**Your instructions**
Quote the lines of the material below verbatim, from the line containing "Click the Sign In person icon" through the end of the material.

** START Dataset excerpts **

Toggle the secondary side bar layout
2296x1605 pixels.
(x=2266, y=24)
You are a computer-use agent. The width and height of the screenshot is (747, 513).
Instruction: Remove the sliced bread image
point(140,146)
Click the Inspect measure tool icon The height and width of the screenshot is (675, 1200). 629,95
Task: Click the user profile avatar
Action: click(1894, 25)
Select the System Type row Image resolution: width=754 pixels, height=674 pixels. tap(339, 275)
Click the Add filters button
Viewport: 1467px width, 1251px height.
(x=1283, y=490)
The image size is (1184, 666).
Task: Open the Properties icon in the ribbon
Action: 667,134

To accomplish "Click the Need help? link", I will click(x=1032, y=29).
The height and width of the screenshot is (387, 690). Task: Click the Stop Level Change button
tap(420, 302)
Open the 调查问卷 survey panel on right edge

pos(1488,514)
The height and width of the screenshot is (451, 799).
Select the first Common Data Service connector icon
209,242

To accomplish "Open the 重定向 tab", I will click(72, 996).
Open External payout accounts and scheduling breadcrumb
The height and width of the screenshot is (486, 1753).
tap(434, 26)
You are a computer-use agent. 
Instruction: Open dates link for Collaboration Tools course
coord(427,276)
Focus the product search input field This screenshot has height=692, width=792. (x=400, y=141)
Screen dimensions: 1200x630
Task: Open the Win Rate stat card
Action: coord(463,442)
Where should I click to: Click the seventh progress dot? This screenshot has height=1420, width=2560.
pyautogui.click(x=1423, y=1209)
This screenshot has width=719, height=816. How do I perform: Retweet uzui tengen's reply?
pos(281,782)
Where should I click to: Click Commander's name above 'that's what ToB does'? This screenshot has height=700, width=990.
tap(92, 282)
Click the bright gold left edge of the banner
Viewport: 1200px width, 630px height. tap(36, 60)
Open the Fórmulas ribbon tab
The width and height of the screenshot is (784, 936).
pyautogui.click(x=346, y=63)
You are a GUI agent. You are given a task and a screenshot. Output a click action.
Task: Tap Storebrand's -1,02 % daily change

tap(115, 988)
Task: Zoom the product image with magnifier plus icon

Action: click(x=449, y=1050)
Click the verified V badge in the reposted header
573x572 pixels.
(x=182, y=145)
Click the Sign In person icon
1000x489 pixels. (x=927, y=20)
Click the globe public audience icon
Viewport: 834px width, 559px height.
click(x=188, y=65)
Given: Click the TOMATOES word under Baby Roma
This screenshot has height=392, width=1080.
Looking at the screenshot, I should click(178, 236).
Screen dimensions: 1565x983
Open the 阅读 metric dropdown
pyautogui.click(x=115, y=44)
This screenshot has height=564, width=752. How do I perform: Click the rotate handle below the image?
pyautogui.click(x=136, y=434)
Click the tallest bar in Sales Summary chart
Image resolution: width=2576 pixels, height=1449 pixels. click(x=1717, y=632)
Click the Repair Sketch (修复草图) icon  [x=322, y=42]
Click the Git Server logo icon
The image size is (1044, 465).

** END Dataset excerpts **

**Output for this task**
Click the Sign In person icon
1000x489 pixels. (x=927, y=20)
Click the globe public audience icon
Viewport: 834px width, 559px height.
click(x=188, y=65)
Given: Click the TOMATOES word under Baby Roma
This screenshot has height=392, width=1080.
Looking at the screenshot, I should click(178, 236).
Screen dimensions: 1565x983
Open the 阅读 metric dropdown
pyautogui.click(x=115, y=44)
This screenshot has height=564, width=752. How do I perform: Click the rotate handle below the image?
pyautogui.click(x=136, y=434)
Click the tallest bar in Sales Summary chart
Image resolution: width=2576 pixels, height=1449 pixels. click(x=1717, y=632)
Click the Repair Sketch (修复草图) icon  [x=322, y=42]
Click the Git Server logo icon
The image size is (1044, 465).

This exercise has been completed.